== INFORMATION SHOWN ==

○ ○ ○ ○ ○ ○ ○

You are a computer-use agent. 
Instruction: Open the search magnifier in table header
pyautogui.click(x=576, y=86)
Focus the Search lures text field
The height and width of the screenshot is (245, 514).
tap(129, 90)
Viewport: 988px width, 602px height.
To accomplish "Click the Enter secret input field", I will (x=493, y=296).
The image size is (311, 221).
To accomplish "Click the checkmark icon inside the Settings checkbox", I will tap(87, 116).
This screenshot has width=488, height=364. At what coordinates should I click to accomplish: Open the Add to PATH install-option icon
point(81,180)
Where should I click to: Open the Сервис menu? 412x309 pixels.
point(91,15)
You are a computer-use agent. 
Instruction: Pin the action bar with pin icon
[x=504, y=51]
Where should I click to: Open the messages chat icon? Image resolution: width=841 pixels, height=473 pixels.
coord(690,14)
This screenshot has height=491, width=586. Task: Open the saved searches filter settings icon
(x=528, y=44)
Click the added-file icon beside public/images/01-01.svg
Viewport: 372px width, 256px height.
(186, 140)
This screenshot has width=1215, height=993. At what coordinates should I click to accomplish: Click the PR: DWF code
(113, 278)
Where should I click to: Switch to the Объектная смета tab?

○ ○ ○ ○ ○ ○ ○

== WORK ORDER ==
Return each entry without altering a single word.

== RESULT BELOW ==
You are a computer-use agent. 
Instruction: Open the search magnifier in table header
pyautogui.click(x=576, y=86)
Focus the Search lures text field
The height and width of the screenshot is (245, 514).
tap(129, 90)
Viewport: 988px width, 602px height.
To accomplish "Click the Enter secret input field", I will (x=493, y=296).
The image size is (311, 221).
To accomplish "Click the checkmark icon inside the Settings checkbox", I will tap(87, 116).
This screenshot has width=488, height=364. At what coordinates should I click to accomplish: Open the Add to PATH install-option icon
point(81,180)
Where should I click to: Open the Сервис menu? 412x309 pixels.
point(91,15)
You are a computer-use agent. 
Instruction: Pin the action bar with pin icon
[x=504, y=51]
Where should I click to: Open the messages chat icon? Image resolution: width=841 pixels, height=473 pixels.
coord(690,14)
This screenshot has height=491, width=586. Task: Open the saved searches filter settings icon
(x=528, y=44)
Click the added-file icon beside public/images/01-01.svg
Viewport: 372px width, 256px height.
(186, 140)
This screenshot has width=1215, height=993. At what coordinates should I click to accomplish: Click the PR: DWF code
(113, 278)
Where should I click to: Switch to the Объектная смета tab?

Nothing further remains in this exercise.